* **ACTIVITY**
Below are the records; how many of their lines contain "address"? Reply only with that figure.

* **PROVIDED INFORMATION**
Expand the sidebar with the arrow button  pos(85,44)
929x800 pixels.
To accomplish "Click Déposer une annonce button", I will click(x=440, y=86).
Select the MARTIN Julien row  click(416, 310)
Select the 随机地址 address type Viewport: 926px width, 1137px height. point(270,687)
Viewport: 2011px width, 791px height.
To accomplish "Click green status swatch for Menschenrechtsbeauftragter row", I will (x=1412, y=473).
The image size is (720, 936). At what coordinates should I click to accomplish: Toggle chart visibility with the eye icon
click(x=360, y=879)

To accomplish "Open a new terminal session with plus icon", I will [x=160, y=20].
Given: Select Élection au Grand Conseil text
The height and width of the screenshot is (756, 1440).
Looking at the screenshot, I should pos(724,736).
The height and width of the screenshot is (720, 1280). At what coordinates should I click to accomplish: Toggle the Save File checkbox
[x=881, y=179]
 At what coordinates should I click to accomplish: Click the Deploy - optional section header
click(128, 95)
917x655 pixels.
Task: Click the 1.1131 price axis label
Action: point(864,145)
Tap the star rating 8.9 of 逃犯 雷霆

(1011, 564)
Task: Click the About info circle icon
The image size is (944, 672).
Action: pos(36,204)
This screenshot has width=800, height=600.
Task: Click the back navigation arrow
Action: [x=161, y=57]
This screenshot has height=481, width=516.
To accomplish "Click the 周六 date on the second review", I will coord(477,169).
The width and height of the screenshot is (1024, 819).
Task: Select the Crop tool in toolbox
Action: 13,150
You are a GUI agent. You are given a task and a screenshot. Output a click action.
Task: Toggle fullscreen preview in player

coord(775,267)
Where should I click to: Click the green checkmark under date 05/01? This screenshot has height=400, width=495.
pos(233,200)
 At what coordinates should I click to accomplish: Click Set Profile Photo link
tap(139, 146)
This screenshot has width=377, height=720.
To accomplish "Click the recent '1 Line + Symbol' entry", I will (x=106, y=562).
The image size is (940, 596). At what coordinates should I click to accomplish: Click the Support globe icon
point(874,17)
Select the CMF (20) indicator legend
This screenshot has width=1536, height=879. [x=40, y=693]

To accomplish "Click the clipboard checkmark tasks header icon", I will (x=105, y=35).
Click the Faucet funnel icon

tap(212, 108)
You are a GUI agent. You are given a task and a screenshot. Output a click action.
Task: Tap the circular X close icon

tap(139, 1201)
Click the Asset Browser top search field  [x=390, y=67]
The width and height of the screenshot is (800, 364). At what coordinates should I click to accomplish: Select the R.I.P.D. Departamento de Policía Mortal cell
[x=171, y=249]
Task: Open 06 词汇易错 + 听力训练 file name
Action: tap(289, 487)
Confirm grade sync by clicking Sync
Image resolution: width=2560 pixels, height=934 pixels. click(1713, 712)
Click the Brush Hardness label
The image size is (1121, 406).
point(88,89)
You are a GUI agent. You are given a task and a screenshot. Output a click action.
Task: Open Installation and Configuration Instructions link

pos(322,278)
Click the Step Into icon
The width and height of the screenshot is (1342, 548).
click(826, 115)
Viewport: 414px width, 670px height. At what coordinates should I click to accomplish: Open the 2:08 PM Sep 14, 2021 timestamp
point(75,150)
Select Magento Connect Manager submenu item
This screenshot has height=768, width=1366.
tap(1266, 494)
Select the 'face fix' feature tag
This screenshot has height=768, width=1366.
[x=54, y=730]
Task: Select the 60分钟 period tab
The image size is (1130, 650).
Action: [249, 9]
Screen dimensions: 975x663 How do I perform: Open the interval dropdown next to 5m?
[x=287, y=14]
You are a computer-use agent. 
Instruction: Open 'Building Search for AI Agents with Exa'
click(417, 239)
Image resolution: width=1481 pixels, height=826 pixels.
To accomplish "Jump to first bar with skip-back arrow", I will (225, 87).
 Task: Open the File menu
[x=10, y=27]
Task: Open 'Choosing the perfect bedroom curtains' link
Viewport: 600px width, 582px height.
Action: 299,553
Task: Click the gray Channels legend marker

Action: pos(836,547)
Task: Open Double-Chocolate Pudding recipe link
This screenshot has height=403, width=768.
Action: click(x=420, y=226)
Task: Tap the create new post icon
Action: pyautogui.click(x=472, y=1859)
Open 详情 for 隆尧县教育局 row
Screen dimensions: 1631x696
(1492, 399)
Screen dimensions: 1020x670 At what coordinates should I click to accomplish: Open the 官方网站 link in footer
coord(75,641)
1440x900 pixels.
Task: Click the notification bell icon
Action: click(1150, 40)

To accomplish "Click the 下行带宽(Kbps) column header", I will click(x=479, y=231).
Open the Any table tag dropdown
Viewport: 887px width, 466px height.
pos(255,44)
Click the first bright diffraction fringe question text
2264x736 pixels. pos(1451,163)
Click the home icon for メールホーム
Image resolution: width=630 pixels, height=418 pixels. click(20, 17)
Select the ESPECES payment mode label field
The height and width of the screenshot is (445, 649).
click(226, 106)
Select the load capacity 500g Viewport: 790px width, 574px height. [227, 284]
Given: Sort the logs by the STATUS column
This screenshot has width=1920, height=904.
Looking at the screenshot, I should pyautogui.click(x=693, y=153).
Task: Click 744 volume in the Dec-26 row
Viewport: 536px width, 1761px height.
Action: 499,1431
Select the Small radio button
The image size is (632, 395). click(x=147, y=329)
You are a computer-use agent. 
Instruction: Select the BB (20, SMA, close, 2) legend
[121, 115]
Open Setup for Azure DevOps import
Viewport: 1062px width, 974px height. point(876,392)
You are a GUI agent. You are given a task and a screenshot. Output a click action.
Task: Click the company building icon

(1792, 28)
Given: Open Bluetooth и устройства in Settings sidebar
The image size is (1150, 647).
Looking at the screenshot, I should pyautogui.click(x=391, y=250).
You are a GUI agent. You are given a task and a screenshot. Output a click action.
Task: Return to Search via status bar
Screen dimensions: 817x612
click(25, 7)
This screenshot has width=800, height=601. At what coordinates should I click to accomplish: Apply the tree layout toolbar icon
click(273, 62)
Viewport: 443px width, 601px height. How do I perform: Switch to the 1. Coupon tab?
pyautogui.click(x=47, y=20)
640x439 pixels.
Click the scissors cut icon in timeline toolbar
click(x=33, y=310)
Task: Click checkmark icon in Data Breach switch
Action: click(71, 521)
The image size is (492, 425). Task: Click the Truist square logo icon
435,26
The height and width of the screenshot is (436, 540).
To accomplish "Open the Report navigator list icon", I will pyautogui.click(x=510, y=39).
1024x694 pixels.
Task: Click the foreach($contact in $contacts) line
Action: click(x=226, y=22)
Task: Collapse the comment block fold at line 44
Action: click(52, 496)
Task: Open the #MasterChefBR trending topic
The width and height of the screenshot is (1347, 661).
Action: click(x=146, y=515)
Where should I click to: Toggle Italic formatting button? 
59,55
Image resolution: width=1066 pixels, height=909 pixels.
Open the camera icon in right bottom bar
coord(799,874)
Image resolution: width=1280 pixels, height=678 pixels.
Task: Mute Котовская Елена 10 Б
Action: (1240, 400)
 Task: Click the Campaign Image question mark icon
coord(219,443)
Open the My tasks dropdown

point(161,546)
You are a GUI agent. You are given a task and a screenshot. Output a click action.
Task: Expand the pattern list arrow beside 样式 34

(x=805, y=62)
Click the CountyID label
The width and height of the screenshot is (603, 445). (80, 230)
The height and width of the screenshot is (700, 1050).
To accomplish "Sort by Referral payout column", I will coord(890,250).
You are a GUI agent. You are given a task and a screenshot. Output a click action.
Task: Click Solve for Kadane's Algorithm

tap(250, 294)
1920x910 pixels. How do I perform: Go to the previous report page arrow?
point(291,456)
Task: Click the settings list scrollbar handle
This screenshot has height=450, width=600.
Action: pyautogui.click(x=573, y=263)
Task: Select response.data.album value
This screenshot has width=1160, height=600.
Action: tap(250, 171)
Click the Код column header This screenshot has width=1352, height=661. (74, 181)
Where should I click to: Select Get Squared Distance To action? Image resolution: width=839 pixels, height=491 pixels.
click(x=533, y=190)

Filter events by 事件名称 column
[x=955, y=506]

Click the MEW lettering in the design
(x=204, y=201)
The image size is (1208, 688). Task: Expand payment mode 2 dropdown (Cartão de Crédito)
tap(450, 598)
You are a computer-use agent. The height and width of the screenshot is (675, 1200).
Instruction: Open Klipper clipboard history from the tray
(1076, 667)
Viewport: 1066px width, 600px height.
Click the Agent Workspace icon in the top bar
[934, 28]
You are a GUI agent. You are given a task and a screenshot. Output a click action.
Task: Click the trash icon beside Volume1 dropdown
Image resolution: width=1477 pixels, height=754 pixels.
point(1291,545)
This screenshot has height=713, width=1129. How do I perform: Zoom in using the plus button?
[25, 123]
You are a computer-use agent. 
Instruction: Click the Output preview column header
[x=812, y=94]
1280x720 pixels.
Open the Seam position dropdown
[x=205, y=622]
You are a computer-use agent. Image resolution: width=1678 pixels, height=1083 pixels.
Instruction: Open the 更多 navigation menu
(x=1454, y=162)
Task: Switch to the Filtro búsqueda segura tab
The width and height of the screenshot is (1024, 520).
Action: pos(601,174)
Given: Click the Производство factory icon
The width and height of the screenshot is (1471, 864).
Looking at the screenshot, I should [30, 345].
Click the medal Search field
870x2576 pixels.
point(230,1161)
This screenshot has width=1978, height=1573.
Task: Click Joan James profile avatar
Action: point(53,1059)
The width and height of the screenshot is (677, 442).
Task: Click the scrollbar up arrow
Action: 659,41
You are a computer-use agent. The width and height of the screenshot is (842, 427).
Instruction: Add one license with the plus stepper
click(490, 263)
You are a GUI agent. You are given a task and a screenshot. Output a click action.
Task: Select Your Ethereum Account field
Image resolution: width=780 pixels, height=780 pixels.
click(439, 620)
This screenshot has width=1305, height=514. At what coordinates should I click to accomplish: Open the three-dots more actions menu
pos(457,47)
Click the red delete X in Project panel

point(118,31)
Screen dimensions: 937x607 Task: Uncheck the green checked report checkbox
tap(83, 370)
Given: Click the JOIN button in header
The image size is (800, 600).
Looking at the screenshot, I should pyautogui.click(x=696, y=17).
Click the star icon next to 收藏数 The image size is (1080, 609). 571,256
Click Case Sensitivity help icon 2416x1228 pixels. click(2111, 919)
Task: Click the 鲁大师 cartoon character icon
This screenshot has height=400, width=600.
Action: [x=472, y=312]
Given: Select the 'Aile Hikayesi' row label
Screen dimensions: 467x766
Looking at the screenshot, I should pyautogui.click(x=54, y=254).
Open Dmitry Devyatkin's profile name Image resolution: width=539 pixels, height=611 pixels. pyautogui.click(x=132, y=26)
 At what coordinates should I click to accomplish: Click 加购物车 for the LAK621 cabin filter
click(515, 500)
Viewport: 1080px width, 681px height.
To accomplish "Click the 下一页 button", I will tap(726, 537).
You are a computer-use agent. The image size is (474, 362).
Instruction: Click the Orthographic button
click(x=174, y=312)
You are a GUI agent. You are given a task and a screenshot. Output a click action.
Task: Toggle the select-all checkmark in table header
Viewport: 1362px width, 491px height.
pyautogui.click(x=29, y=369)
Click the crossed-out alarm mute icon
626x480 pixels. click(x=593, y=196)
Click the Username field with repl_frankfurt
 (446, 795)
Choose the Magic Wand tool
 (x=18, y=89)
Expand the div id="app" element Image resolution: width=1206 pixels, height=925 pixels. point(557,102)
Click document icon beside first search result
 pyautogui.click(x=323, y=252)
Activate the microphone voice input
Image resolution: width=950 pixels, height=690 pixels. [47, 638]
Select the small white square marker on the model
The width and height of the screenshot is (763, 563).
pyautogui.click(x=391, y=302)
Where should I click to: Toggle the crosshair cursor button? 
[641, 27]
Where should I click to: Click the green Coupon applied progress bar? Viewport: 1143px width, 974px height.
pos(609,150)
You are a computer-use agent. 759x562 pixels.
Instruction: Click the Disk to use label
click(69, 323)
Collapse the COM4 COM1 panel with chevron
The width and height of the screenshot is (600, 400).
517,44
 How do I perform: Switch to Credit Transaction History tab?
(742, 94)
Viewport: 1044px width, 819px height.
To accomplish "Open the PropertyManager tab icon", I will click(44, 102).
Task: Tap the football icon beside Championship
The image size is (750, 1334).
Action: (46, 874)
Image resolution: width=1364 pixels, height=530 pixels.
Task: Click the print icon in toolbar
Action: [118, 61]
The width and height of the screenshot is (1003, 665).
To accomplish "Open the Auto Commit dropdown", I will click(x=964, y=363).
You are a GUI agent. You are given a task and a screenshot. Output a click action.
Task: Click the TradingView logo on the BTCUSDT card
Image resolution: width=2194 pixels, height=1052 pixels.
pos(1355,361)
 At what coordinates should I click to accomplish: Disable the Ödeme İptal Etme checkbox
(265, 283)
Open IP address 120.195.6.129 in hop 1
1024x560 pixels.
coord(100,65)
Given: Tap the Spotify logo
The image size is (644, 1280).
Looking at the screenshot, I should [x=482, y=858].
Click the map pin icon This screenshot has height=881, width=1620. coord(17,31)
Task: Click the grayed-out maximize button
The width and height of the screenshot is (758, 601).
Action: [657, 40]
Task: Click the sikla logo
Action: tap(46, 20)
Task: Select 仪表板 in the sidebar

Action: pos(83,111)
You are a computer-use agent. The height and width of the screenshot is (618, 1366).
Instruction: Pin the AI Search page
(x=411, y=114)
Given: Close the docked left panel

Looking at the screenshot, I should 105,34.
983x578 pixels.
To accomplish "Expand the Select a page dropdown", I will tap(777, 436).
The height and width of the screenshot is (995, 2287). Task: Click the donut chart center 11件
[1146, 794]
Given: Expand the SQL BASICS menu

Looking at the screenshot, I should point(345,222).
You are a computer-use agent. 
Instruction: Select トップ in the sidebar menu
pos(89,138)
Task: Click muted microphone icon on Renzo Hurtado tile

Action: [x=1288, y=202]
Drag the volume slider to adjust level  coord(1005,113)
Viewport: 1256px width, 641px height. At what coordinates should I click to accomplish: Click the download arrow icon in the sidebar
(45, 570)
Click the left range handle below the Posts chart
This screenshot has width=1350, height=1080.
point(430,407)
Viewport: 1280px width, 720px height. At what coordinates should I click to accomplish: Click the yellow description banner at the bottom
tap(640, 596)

* **OUTPUT OF THE EXERCISE**
2